### Set problem
Return every line of the material below without any changes.

Item position entries:

□ □ □ □ □

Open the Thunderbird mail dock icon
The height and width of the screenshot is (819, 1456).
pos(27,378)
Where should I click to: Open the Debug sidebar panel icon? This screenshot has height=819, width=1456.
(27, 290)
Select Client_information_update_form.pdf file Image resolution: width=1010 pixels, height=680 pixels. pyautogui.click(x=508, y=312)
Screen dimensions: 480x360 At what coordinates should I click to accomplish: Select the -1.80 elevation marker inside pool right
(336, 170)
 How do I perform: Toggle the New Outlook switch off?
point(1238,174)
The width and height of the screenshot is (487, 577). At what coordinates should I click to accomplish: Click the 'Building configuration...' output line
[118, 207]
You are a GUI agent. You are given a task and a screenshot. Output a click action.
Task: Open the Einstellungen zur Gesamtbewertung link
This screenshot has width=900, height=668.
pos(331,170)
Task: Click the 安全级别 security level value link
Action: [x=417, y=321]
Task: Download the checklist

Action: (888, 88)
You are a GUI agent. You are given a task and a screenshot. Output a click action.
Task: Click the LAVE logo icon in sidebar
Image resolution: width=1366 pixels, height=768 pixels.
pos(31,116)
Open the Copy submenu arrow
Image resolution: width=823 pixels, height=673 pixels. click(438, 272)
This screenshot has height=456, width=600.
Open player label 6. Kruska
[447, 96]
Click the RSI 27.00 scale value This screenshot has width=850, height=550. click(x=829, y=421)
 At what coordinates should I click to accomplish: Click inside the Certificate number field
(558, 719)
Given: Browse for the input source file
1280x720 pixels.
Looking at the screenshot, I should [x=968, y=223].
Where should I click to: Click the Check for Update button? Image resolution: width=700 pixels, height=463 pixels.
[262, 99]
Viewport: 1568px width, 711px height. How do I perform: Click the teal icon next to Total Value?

□ □ □ □ □

### Solution to this problem
Open the Thunderbird mail dock icon
The height and width of the screenshot is (819, 1456).
pos(27,378)
Where should I click to: Open the Debug sidebar panel icon? This screenshot has height=819, width=1456.
(27, 290)
Select Client_information_update_form.pdf file Image resolution: width=1010 pixels, height=680 pixels. pyautogui.click(x=508, y=312)
Screen dimensions: 480x360 At what coordinates should I click to accomplish: Select the -1.80 elevation marker inside pool right
(336, 170)
 How do I perform: Toggle the New Outlook switch off?
point(1238,174)
The width and height of the screenshot is (487, 577). At what coordinates should I click to accomplish: Click the 'Building configuration...' output line
[118, 207]
You are a GUI agent. You are given a task and a screenshot. Output a click action.
Task: Open the Einstellungen zur Gesamtbewertung link
This screenshot has width=900, height=668.
pos(331,170)
Task: Click the 安全级别 security level value link
Action: [x=417, y=321]
Task: Download the checklist

Action: (888, 88)
You are a GUI agent. You are given a task and a screenshot. Output a click action.
Task: Click the LAVE logo icon in sidebar
Image resolution: width=1366 pixels, height=768 pixels.
pos(31,116)
Open the Copy submenu arrow
Image resolution: width=823 pixels, height=673 pixels. click(438, 272)
This screenshot has height=456, width=600.
Open player label 6. Kruska
[447, 96]
Click the RSI 27.00 scale value This screenshot has width=850, height=550. click(x=829, y=421)
 At what coordinates should I click to accomplish: Click inside the Certificate number field
(558, 719)
Given: Browse for the input source file
1280x720 pixels.
Looking at the screenshot, I should [x=968, y=223].
Where should I click to: Click the Check for Update button? Image resolution: width=700 pixels, height=463 pixels.
[262, 99]
Viewport: 1568px width, 711px height. How do I perform: Click the teal icon next to Total Value?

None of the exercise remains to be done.